*SELECTED EXCERPT:*
◆ ◆ ◆ ◆

Planning Philadelphia’s future

FROM THE DIRECTOR’S DESK, Jan. 15

By Harris Steinberg
Executive Director of PennPraxis

Planning in Philadelphia is a time-honored affair. 

William Penn’s and Thomas Holme’s iconic 1683 Portraiture of the city of Philadelphia in the Province of Pennsylvania in America depicted the ideal city stretched compactly between the Delaware and Schuylkill Rivers.  Without grand boulevards and imperial vistas such as in Rome, London or Paris, or the dense medieval street-armature of early Boston, the Philadelphia plan was quietly organized around a series of simple interlocking squares that were intended to be forever free and public.

Embedded in our collective city-building DNA is the notion that planning is a public good.

While Philadelphia has often stood as an exemplar of sound American urban design and planning – think of the creation of Fairmount Park, the Benjamin Franklin Parkway and the reclamation of Society Hill to name just a few – we haven’t always heeded the call of our genetic coding.  The near-nuclear devastation wrought by the creation of I-95 along the Delaware River is representative of the shameful consequences of large-scale, dehumanizing, post-World War II planning impulses.

Ours is an era of greatly diminished public investment in cities.  And as a result, we have come to rely on a wide variety of public-private partnerships such as special services districts, tax abatement development incentive programs and tax increment financing to provide both the infrastructure and services typically provided by municipalities in the past.

◆ ◆ ◆ ◆

(Screenshot grounding data)

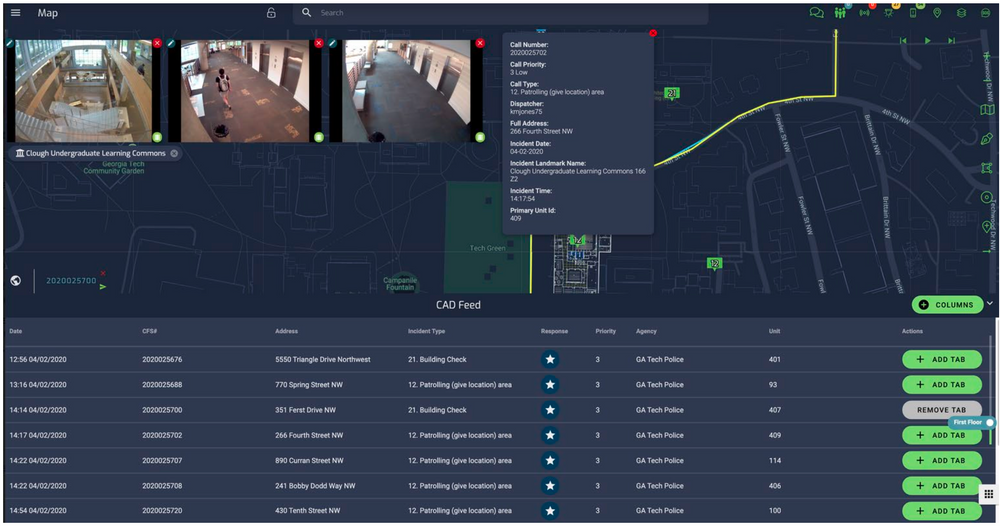Toggle the First Floor switch

[x=988, y=423]
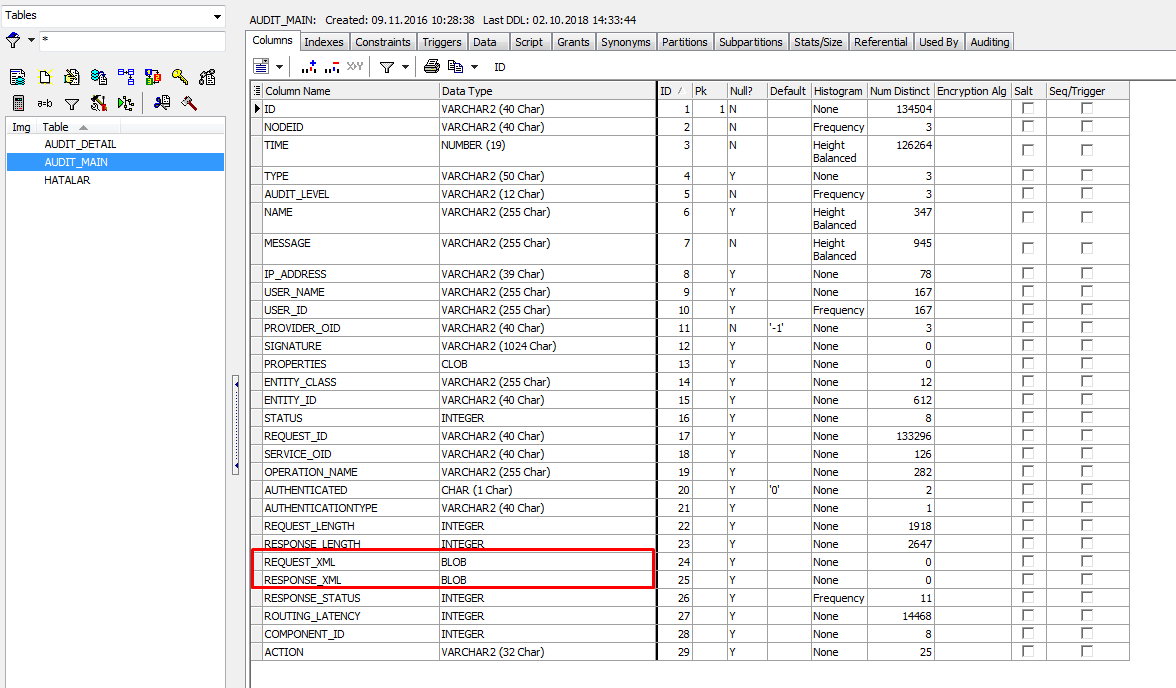The width and height of the screenshot is (1176, 688).
Task: Click the copy data icon in the Columns toolbar
Action: 456,66
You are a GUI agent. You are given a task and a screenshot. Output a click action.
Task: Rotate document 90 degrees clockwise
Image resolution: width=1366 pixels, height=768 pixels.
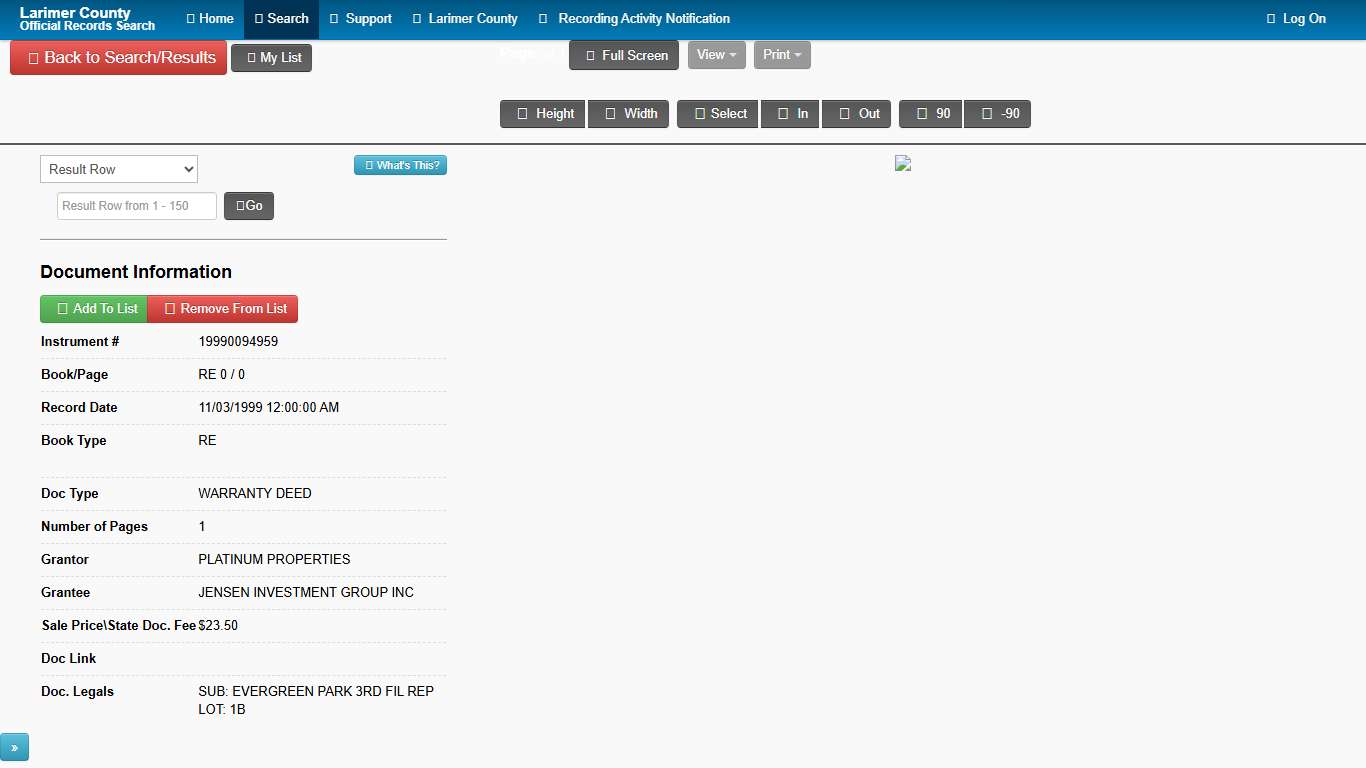(x=930, y=114)
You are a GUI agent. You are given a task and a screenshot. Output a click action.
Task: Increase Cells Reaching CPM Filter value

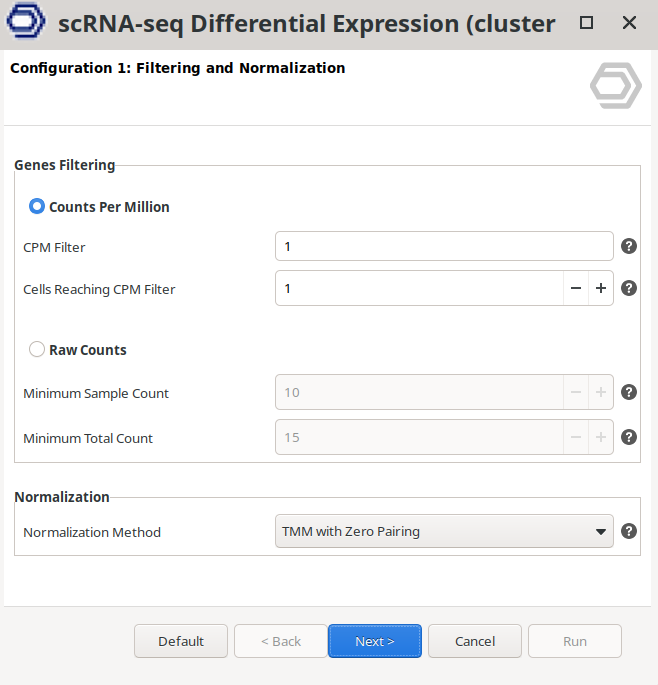coord(601,288)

◆ ◆ ◆ ◆

Transcribe the part of the column on planning Philadelphia's future between "While Philadelphia has" and "in the past.", inclusive.

While Philadelphia has often stood as an exemplar of sound American urban design and planning – think of the creation of Fairmount Park, the Benjamin Franklin Parkway and the reclamation of Society Hill to name just a few – we haven’t always heeded the call of our genetic coding.  The near-nuclear devastation wrought by the creation of I-95 along the Delaware River is representative of the shameful consequences of large-scale, dehumanizing, post-World War II planning impulses.

Ours is an era of greatly diminished public investment in cities.  And as a result, we have come to rely on a wide variety of public-private partnerships such as special services districts, tax abatement development incentive programs and tax increment financing to provide both the infrastructure and services typically provided by municipalities in the past.